[CV study notes] tensorrtx-yolov5 line-by-line code analysis

1 Introduction

TensorRTx (hereinafter referred to as trtx) is a very popular open source library that uses API to build network structures to achieve trt acceleration. The author mentioned why not use ONNX parser for trt acceleration, but use the lowest level API to build trt acceleration.
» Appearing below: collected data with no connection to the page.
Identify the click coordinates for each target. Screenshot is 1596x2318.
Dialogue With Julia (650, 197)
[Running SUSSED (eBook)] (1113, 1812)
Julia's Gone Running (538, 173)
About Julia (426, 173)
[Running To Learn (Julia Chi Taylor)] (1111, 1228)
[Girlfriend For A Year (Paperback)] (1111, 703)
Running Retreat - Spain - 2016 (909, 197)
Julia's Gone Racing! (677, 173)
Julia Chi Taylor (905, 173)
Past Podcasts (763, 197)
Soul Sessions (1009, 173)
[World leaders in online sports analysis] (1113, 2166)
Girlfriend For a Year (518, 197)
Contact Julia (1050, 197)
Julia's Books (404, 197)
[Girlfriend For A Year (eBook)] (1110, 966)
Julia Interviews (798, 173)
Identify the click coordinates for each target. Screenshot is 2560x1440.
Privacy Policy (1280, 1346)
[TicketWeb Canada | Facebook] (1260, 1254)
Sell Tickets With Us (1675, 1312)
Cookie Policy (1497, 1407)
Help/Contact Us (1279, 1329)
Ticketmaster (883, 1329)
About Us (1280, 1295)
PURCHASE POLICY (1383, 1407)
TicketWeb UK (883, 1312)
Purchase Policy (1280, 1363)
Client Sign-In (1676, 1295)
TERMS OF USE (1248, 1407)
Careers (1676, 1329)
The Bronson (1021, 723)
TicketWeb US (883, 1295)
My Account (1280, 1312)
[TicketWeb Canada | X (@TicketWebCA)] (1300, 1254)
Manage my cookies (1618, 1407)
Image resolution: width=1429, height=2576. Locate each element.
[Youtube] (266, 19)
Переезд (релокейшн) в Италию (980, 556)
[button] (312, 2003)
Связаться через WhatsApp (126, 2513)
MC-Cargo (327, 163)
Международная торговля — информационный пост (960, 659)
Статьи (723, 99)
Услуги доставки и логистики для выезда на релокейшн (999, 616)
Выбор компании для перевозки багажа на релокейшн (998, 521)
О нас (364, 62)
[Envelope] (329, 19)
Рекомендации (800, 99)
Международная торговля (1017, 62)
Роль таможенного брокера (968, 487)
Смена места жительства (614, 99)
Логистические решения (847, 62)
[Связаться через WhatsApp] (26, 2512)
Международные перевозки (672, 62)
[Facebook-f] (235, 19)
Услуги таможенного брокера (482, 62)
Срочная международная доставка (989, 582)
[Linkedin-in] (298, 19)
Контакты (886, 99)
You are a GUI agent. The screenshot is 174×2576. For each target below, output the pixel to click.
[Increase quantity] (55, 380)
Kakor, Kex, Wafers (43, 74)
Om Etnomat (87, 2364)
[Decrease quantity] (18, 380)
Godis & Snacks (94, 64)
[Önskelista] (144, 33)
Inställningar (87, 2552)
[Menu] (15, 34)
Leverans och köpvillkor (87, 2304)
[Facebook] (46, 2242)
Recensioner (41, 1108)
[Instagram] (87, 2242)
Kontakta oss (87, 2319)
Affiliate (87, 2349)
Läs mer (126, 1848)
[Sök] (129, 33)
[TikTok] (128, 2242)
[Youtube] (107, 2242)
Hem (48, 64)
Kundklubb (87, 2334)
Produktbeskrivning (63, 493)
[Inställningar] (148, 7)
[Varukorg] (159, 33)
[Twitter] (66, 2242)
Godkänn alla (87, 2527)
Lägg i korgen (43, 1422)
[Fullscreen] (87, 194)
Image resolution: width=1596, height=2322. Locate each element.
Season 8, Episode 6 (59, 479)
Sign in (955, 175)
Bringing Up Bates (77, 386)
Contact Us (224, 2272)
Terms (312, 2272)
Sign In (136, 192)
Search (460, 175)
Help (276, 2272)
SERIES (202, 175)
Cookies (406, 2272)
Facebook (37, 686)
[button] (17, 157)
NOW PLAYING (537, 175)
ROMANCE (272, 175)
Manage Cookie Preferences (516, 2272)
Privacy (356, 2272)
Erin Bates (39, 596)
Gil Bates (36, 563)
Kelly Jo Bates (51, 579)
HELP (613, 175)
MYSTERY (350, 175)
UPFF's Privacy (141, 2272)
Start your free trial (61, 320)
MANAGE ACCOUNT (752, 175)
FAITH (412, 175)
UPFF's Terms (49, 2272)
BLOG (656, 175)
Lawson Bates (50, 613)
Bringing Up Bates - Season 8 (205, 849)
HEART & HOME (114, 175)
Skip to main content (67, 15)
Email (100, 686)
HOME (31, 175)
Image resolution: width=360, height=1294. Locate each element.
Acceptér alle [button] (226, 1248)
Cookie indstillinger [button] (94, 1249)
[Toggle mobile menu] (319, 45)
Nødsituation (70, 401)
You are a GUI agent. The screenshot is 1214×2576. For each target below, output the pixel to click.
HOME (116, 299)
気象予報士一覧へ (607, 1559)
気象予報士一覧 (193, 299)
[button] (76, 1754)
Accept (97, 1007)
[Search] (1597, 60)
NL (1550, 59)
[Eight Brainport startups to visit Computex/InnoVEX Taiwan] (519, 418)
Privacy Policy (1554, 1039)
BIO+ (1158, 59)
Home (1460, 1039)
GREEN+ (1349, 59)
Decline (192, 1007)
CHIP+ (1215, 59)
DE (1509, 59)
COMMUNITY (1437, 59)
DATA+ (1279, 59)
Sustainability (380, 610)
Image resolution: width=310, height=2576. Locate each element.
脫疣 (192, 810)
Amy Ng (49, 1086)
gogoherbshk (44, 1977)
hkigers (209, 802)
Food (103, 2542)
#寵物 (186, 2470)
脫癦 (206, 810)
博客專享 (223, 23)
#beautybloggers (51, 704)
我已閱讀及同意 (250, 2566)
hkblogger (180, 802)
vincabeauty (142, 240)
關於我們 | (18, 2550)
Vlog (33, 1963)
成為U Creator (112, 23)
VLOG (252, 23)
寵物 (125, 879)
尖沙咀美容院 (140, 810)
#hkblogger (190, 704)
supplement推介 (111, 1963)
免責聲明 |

The reasons are as follows:

  • Flexible makes it easy to modify any layer of the model, such as deleting, adding, replacing, etc.
  • Debuggable can easily obtain the results of a certain layer in the middle of the model
  • Chance to learn can provide a further understanding of the model structure

Although the onnx2trt method currently does not cause problems in most cases, under trtx, we can master the lower-level principles and codes, which is beneficial to our deployment and optimization of the model. The following will use the example of yolov5s under the trtx framework to analyze how trtx works line by line.

TensorRTx project link: https://github.com/wang-xinyu/tensorrtx.

2. Step analysis

In trtx, the process of accelerating a model can be divided into two steps:

  • Extract pytorch model parameters wts
  • Use the trt underlying API to build the network structure and fill the parameters in wts into the network
2.1、get_wts.py

First, you need to extract the model parameters in pytorch. The model parameters in pytorch exist in the format of blob in caffe. Each operation has a corresponding name, data length, and data.

for k, v in model.state_dict().items():
    # k-> blob的名字
    vr = v.reshape(-1).cpu().numpy() # vr -> 数据长度
    f.write('{} {} '.format(k, len(vr)))
    for vv in vr:
        f.write(' ')
        f.write(struct.pack('>f', float(vv)).hex()) # 将数据转化到16进制
        f.write('\n')

By loading get_wts.py, you can get the model parameters including yolov5s.pth. Open yolov5s.wts as shown below:

Insert image description here

The 351 in the first line is the total number of blobs, the model.0.conv.weight in the second line is the name of the first blob, 3456 represents the data length of the blob, and 3a198000 3ca58000... are the actual parameters.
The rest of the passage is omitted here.